Vue d'exposition à Bétonsalon (toutes photos LBV)
(Angelophanies, 1987-88) et en bas à droite, Personal Statement, 1994.
Lumière bleue et vibrations scintillantes sur fond de béton. C’est cette ambiance lumineuse, cette pulsation de l’entre-images que j’ai d’abord vues et entendues dans la salle de béton (« Bétonsalon ») obscurcie. L’architecture amplifie et s’amplifie d’une mise en espace polarisée sur ses quatre côtés, portant chacun l’installation répétée d’images, caissons lumineux, tirages photographiques, vidéos, double projection sur écran, jamais seules ; et puis, au centre dans sa longueur, une double rangée de 100 et 100 photographies (Angelophanies, 1987-88). Les effets chimiques de leurs surexpositions et de leurs superpositions « dévorent » la photo unique trouvée par Maria dans le fonds de son père obstétricien (avant de partir, en 1975, avec Katerina, d’Athènes pour la France); elles ont fui, ensemble, accompagnées de cette image unique et néanmoins multiple de corps, qui sont à la fois cachés, silencés, dissimulés et crûment exposés au forçage chirurgical imposant un choix forcément politique, celui d’une forme anatomique entièrement soumis à la binarité. Maria Klonaris et Katerina Thomadaki ont adopté cette « image-entre », en ont fait leur forme, leur trio, leur façon de faire et leur pratique « intermédiale », pliant les technologies jusqu’à leurs bords pour composer un cinéma « intercorporel » à l'image de cette image.

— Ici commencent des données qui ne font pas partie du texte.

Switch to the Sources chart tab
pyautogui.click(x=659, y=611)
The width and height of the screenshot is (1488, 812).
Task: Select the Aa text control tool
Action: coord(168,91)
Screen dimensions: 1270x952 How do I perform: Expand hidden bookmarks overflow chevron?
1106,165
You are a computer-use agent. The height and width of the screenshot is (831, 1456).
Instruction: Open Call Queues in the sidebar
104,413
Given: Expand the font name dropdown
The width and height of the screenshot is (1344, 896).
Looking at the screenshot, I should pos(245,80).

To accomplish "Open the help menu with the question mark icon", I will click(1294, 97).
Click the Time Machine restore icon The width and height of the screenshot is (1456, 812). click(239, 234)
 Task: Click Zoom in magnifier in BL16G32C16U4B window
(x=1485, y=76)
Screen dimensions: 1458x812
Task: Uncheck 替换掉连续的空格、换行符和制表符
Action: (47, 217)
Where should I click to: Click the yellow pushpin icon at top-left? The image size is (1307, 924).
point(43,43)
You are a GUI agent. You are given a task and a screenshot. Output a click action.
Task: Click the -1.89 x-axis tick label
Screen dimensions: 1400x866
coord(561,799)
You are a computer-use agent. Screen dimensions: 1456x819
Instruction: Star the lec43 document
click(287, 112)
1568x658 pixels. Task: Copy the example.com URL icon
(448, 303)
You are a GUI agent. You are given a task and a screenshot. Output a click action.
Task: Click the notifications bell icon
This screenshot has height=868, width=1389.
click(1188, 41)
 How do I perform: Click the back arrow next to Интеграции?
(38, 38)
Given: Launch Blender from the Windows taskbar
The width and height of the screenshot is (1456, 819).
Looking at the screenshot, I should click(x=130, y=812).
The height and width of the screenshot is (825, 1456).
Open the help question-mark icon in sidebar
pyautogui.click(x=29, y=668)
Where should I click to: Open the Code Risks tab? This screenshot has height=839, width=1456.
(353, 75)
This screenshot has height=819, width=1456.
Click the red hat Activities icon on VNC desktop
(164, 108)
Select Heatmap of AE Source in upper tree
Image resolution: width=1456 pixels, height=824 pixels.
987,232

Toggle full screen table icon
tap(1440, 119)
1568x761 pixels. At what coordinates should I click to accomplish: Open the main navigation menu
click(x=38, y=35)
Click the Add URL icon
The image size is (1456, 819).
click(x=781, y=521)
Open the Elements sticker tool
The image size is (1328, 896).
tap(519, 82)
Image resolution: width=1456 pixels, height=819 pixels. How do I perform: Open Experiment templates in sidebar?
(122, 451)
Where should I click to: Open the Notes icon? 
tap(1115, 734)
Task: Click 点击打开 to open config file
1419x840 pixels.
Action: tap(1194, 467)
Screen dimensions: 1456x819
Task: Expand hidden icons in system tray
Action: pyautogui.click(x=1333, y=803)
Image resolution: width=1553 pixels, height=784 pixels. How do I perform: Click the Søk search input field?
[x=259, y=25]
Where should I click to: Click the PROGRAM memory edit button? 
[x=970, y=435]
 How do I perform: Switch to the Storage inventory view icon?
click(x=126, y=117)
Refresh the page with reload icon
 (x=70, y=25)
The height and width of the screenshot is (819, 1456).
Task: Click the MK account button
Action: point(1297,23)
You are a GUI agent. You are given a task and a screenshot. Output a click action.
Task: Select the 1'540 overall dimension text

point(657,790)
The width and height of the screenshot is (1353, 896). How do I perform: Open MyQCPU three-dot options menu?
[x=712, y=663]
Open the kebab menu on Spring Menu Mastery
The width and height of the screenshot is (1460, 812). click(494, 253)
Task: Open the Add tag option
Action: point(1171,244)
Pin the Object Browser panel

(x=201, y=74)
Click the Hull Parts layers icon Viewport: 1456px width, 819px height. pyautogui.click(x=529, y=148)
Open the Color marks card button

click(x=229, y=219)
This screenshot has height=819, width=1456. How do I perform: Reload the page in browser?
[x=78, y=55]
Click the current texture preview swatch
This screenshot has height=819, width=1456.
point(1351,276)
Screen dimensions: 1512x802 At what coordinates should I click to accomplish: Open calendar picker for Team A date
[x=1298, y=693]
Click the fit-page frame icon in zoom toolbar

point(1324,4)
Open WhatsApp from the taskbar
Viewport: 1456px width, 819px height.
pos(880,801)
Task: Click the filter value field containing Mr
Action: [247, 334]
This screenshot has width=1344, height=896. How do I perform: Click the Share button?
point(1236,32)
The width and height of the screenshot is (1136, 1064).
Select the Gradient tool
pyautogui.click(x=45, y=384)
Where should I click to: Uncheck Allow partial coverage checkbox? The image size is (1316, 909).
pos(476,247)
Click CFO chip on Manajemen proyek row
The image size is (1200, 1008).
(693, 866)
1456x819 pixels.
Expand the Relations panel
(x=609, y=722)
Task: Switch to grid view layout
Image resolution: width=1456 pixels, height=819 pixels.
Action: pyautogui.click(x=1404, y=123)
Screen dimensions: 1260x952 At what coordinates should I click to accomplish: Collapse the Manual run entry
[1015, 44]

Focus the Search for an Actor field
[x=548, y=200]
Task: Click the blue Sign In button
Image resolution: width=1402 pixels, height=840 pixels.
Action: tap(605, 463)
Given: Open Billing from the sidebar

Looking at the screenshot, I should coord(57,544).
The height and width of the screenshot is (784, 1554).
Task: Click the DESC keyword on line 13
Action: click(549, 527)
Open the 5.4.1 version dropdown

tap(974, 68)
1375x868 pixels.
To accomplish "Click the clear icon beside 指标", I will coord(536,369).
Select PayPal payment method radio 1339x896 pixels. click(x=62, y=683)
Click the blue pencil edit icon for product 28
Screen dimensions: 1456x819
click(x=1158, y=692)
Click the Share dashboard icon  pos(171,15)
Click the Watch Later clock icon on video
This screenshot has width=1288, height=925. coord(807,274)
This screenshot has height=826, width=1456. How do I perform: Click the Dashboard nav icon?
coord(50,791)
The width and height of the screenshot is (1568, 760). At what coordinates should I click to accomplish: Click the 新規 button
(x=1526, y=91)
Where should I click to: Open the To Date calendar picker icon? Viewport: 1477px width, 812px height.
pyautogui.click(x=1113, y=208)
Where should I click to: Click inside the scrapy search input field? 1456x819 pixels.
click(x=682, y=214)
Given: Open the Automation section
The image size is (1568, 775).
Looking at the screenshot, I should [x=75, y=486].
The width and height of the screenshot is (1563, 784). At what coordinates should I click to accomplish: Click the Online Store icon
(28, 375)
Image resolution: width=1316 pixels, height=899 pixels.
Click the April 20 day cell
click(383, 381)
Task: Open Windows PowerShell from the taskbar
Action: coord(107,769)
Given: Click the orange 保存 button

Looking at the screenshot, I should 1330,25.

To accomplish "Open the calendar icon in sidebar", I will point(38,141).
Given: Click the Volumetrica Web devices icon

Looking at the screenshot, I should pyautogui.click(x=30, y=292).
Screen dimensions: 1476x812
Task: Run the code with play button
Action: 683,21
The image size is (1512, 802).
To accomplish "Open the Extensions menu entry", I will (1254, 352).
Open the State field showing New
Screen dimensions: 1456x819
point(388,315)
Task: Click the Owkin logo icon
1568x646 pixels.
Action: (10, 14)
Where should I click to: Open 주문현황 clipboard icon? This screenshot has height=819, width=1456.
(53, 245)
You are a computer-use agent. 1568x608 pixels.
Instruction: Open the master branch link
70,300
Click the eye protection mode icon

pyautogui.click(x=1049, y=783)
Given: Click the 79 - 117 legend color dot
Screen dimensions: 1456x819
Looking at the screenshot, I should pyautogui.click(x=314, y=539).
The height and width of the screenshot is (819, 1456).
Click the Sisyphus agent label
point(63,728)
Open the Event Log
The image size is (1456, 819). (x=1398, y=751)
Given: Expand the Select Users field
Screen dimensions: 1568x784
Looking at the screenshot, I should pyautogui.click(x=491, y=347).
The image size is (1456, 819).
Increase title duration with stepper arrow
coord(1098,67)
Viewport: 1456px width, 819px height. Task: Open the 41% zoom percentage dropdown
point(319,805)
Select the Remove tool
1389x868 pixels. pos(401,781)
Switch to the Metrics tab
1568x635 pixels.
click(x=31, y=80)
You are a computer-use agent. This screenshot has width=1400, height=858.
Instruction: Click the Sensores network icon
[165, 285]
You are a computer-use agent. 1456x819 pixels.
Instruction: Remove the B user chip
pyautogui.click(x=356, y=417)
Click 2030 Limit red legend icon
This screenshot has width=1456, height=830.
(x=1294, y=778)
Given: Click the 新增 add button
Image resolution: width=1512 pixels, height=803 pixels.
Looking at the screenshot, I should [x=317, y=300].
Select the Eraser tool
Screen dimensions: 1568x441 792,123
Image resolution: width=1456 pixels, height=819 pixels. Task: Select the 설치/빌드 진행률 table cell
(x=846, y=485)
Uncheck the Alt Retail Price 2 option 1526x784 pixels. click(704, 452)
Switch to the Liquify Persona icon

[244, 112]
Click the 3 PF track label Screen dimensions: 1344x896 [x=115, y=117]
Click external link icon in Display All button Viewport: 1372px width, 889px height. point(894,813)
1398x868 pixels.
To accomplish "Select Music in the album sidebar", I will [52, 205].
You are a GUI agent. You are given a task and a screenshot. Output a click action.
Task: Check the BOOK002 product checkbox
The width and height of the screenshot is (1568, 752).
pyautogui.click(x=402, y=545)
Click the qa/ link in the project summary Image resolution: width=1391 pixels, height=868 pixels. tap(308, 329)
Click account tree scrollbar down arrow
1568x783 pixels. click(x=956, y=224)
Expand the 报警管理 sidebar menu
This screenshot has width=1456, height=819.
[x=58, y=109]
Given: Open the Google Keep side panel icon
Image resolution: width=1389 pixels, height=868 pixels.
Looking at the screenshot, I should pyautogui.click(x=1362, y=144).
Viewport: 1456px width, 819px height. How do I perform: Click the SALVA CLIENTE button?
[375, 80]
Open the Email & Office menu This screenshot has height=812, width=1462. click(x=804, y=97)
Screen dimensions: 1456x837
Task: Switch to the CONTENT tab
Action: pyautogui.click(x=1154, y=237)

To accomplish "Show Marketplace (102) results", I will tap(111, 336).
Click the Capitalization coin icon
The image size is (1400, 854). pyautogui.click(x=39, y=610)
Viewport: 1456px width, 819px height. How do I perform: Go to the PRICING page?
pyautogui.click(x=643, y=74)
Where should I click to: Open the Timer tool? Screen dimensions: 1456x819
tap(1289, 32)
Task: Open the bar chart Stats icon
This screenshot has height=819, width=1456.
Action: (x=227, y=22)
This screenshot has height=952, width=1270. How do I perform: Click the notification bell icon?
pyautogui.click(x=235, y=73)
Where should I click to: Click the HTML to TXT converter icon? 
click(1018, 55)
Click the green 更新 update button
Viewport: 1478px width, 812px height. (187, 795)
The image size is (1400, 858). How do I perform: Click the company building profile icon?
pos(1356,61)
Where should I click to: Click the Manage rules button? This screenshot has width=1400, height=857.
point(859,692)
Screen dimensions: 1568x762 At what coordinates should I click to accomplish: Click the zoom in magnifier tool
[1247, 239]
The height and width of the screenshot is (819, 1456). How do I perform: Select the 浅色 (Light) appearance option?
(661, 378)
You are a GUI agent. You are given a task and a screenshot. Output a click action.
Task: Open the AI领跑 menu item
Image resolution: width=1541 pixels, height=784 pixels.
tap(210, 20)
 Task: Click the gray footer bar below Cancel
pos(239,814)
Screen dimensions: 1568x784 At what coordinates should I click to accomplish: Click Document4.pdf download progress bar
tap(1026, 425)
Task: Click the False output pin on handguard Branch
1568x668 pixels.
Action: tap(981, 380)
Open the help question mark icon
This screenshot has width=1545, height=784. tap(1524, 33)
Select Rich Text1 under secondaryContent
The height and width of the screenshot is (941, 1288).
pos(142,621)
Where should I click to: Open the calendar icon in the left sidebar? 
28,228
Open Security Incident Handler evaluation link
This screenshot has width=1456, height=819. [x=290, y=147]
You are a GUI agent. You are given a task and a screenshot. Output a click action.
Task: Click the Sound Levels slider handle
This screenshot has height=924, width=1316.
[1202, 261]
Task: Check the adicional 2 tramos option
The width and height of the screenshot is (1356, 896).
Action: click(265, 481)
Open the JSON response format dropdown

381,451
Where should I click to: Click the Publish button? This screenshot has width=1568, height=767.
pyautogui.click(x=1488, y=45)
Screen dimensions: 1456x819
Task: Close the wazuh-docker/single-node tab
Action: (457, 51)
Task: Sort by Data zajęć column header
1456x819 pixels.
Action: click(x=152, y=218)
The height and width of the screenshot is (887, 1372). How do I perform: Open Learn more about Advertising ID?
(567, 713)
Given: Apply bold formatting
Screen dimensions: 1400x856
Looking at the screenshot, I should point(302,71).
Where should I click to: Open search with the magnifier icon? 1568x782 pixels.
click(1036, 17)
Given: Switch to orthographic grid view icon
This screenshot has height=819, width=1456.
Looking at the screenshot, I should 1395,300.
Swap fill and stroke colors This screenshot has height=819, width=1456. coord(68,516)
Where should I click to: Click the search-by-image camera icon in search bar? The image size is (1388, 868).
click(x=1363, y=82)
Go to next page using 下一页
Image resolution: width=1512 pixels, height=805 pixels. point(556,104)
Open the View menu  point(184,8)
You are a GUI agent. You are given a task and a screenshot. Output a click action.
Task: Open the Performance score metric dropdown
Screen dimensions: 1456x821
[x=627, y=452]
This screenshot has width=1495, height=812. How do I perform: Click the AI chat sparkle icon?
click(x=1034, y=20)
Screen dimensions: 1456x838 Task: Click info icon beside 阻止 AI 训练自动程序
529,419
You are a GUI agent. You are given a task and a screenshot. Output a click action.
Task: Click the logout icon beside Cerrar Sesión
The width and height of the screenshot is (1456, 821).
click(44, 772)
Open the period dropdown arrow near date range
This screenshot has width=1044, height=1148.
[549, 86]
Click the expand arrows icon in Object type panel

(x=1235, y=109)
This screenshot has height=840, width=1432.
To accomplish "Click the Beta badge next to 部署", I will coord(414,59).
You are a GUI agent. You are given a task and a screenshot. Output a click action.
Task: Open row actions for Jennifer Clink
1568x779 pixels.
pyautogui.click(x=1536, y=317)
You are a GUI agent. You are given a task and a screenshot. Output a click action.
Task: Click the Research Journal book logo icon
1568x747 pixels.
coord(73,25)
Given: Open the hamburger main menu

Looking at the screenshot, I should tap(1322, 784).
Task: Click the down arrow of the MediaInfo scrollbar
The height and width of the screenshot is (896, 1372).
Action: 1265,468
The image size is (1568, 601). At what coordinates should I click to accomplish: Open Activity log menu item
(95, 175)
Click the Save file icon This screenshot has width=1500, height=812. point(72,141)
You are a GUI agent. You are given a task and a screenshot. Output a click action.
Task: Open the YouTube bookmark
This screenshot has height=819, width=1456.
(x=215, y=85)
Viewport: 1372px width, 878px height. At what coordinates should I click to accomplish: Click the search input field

Manifeste, 2024 (12 tirages dans caissons lumineux
Sword and Sea, 2024 et en bas vue d'exposition avec au fond XYXX Collapse of Gender, 1994
Ainsi, cette exposition n’est pas une déclaration d’intention. C’est son déploiement visuel, et son animation sonore, qui m’ont frappée. Sans nostalgie aucune, elle agit dans sa forme présente, donnant une sensibilité futuriste à des technologies qui pourraient-elles aussi être devenues des archives. Ici, le cinéma expérimental, celui qui se préoccupe de non binarité et s'imprègne de dissidences esthétiques venues de cultures décentrées, s'y retrouve. Ainsi, Sword and Sea, 2024, sur deux écrans accolés, où la double figure d’une guerrière Thomadaki et son sabre émergent et s’immergent dans l’eau numérique, qui se transforme en mer grecque, figure et fonds poussés par un mouvement de mutation continuelle : une première modification numérique, au début des années 2000, par Maria Klonaris, d’images réalisées dans les années 1990, a été une deuxième fois modifiée par Katerina Thomadaki, ce que les curatrices et les critiques ont lu comme une façon de stratifier le temps – de l’arrêter tout en le laissant couler— et j’ajouterais : d’y rendre tangible un entre-temps qui est aussi un autre temps de l’exposition.
Et puis, il y a ces mains bleues sur quatre écrans video superposés (Personal Statement, 1994). Là encore, Klonaris/Thomadaki rejoignent le corpus, moins des cinéastes que des artistes ayant utilisé le medium de la video : n’oublions pas que les mains de Katerina Thomadaki ont été celles de Michel Journiac ; je pense encore à Yvonne Rainer (Hand Movie) avant Richard Serra (“Hand Catching Lead), à Georges Tony Stoll (Le jour où j’ai décidé de me peindre les mains en bleu)…Les mains, ici sont là pour tenir, retenir, tenter d’arrêter l’image qui passe —l’archive, la voix de Maria Klonaris. Elles sont inéluctablement emportées dans le présent.
Klonaris/Thomadaki j'accède à l'ange par ton extase, Bétonsalon jusqu'au 14-12.
*in Katerina Thomadaki, "The Angel Experience" 2024, livret distribué avec l'exposition.